C’est l’heure du lunch. Le premier cours d’histoire reprendra après la pause du midi. À Thériault, les enseignants n’ont que 30 minutes pour manger, se détendre, se préparer au reste de la journée et parler avec leurs collègues. En un rien de temps, les élèves sont de retour en classe.

Un peu plus tard, Beaupré doit recommencer le tout et faire preuve du même enthousiasme avec le second groupe sur la vie politique sous Wilfrid Laurier. «Je connais mes élèves et j’essaie de les faire participer tous ou, à tout le moins, de m’assurer qu’ils retiennent quelque chose de mes cours, dit Beaupré. Je me sers de cartes géographiques du Canada et du monde à diverses époques de l’histoire. Cela les aide à voir le monde sous une autre lumière, à voir les changements qui sont survenus et qui se poursuivent.»
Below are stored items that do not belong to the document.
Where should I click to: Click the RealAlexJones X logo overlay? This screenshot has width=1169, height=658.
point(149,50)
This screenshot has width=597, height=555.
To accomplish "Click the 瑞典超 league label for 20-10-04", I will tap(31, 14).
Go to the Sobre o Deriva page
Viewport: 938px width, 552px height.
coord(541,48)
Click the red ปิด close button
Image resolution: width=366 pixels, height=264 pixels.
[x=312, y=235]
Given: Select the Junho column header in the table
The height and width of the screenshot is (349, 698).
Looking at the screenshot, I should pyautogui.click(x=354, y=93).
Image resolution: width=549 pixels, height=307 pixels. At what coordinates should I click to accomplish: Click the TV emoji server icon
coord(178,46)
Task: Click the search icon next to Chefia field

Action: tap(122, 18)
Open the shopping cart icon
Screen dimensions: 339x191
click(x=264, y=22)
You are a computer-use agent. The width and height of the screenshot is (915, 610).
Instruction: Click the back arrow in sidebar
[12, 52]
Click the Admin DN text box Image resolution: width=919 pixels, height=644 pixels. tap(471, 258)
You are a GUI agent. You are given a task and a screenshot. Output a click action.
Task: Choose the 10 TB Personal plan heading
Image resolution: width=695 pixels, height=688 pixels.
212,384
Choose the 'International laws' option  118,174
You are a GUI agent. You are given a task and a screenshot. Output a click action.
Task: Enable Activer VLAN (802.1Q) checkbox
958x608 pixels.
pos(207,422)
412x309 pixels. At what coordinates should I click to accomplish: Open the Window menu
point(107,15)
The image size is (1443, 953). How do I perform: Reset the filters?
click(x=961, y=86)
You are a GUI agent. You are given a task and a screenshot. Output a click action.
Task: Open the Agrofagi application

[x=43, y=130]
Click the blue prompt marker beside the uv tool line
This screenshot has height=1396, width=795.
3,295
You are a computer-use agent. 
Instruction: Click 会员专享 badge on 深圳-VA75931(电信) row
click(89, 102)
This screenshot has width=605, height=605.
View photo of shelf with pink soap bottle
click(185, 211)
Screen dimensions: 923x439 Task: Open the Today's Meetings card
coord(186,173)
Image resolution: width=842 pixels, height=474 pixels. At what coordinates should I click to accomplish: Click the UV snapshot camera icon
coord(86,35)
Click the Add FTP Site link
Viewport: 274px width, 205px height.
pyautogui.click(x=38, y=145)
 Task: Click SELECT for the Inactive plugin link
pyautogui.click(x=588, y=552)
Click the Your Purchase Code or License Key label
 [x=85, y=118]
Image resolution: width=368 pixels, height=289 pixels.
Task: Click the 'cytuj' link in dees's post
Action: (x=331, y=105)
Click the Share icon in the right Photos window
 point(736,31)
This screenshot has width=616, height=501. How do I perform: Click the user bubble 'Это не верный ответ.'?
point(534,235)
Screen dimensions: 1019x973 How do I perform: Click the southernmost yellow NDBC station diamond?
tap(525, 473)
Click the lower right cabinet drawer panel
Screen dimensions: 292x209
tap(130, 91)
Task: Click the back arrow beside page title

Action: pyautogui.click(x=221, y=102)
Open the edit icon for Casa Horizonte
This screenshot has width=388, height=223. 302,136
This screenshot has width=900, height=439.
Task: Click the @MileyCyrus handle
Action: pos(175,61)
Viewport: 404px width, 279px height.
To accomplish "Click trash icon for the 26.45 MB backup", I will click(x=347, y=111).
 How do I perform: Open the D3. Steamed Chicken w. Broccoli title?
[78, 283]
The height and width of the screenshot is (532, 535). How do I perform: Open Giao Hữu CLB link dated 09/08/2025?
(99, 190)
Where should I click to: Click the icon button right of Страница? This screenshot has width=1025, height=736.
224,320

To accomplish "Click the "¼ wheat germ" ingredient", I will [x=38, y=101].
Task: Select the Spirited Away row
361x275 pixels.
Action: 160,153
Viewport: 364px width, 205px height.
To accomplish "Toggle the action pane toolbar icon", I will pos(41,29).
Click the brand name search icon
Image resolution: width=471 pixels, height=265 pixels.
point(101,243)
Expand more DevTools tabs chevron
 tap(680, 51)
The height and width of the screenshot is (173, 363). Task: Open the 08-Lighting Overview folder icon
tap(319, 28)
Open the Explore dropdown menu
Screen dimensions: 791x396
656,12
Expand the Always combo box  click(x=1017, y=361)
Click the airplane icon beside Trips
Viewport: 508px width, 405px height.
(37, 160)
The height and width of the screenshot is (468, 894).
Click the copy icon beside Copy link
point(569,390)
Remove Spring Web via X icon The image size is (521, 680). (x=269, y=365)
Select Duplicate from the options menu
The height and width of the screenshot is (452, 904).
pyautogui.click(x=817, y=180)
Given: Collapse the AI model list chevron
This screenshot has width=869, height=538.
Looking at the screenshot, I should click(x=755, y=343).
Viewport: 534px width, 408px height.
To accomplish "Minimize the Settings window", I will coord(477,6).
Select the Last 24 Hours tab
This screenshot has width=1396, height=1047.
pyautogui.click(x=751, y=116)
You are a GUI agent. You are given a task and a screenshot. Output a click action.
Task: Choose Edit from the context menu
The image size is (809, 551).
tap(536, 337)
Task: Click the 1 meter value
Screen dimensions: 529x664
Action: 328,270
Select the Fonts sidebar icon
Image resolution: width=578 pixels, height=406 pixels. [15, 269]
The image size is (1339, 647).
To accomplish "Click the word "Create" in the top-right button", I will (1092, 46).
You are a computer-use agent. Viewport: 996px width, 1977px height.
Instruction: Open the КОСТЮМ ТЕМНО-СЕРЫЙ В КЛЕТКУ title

Tenir les élèves éveillés et intéressés au cours peut représenter tout un défi à la dernière période de la journée. Pourtant, les élèves demeurent — dans la plupart des cas — captivés par ce que Beaupré leur enseigne. Il se déplace à vive allure d’un coin de la classe à un autre, d’une carte géographique à l’autre, leur montre un extrait vidéo sur Laurier, leur fait écouter un extrait audio de la vie de Laurier. Beaupré réussit à leur enseigner certaines notions sur Laurier, la guerre des Boers et ce qu’est un compromis tout en leur rappelant la différence entre un fait historique et les impressions qu’un personnage a pu laisser.

Enfin 15 h. Les élèves repartent chez eux. Il reste encore des travaux à corriger, des leçons à préparer, du travail à abattre pour les comités, des élèves à superviser au programme d’haltérophilie.

Aujourd’hui toutefois, le programme est bouleversé. Tout le personnel enseignant de Thériault se réunit à 15 h 30 au salon funéraire en appui à la famille de l’ancien élève décédé voilà quelques jours. Beaupré, comme bien d’autres, a enseigné à cet élève.